Researchers at the University of Cambridge have developed a solar-powered flow reactor that actively captures CO₂ from the air at night using specialized filters. These filters function like sponges, soaking up carbon dioxide as it passes through the system.
During the day, sunlight powers the reactor to convert the trapped CO₂ into syngas—a mixture of carbon monoxide and hydrogen. The system uses infrared and ultraviolet radiation to initiate this chemical reaction. A built-in mirror concentrates the sunlight, boosting the reactor’s efficiency.
Applications and Benefits
The reactor produces syngas, which researchers can then convert into liquid fuels suitable for vehicles and aircraft. It also serves as a raw material for making pharmaceuticals and industrial chemicals. Thanks to its self-contained design, the device enables off-grid communities to create their own fuel, reducing reliance on centralized energy systems.

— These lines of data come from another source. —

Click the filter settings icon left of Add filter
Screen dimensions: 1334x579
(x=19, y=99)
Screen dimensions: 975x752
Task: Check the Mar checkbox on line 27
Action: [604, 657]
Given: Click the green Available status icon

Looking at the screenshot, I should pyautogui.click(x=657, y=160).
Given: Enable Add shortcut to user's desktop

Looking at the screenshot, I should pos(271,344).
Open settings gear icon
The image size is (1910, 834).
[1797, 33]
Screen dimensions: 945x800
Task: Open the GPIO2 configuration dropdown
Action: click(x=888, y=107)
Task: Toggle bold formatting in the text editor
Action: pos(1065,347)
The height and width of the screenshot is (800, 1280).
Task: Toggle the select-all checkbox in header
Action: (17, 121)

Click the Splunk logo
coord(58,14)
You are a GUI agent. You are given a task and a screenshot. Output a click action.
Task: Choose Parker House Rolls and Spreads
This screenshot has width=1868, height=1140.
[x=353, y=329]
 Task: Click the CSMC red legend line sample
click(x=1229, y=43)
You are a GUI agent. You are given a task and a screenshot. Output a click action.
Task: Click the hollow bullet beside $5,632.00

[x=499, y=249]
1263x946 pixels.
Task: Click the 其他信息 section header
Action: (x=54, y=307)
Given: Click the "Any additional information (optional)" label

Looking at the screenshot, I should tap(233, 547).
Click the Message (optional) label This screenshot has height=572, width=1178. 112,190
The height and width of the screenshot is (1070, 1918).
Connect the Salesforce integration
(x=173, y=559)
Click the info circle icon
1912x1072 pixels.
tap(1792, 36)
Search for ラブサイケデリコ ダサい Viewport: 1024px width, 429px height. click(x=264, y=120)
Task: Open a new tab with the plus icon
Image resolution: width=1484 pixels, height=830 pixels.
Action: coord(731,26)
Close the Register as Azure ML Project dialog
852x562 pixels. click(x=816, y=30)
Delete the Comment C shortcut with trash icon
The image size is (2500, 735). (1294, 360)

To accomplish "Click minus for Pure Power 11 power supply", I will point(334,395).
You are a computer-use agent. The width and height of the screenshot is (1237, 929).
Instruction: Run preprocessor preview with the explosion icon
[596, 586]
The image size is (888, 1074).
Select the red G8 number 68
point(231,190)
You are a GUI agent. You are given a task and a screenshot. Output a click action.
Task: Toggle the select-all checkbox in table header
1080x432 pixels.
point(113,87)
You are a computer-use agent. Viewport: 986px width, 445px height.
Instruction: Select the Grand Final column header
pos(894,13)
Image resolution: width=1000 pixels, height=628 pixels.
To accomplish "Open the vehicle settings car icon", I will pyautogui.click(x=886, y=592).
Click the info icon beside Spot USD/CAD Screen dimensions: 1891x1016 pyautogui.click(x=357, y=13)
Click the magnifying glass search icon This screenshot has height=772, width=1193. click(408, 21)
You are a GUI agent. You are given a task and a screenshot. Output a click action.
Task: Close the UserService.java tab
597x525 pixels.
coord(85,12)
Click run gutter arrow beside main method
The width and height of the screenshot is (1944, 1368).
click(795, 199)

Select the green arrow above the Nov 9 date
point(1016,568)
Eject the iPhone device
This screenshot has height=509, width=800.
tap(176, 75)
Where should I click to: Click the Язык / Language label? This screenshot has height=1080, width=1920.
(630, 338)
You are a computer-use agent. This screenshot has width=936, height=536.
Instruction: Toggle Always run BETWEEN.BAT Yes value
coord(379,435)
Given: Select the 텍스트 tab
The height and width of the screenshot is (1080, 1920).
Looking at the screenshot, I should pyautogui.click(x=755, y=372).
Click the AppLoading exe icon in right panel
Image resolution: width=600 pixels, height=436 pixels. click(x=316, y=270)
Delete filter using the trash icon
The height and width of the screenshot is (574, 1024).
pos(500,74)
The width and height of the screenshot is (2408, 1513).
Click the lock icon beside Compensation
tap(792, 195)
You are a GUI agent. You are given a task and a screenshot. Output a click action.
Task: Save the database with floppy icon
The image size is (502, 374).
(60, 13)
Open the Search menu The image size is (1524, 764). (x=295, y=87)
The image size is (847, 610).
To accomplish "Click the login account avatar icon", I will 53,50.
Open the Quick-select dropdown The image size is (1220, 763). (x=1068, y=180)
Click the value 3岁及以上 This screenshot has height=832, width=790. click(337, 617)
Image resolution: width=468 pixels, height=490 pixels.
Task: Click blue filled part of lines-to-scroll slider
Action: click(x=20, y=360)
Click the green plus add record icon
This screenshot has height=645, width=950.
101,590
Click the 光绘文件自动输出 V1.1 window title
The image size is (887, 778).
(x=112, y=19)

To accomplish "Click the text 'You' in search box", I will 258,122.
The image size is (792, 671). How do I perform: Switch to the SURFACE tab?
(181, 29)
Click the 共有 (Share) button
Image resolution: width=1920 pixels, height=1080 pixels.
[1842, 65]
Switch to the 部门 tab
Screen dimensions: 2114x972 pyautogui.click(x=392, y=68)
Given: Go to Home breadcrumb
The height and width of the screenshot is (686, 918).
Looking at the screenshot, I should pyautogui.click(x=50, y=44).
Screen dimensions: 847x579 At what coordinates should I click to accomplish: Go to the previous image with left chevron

Unlike conventional carbon capture and storage methods that often require extensive infrastructure, this reactor operates independently using only sunlight—cutting the need for fossil energy inputs and minimizing the overall carbon footprint.
Future Prospects
Professor Erwin Reisner and his team are scaling up the technology to support larger-scale production of liquid fuels. They envision a future where households and communities use these devices to generate their own clean energy, closing the loop between carbon emissions and sustainable fuel use.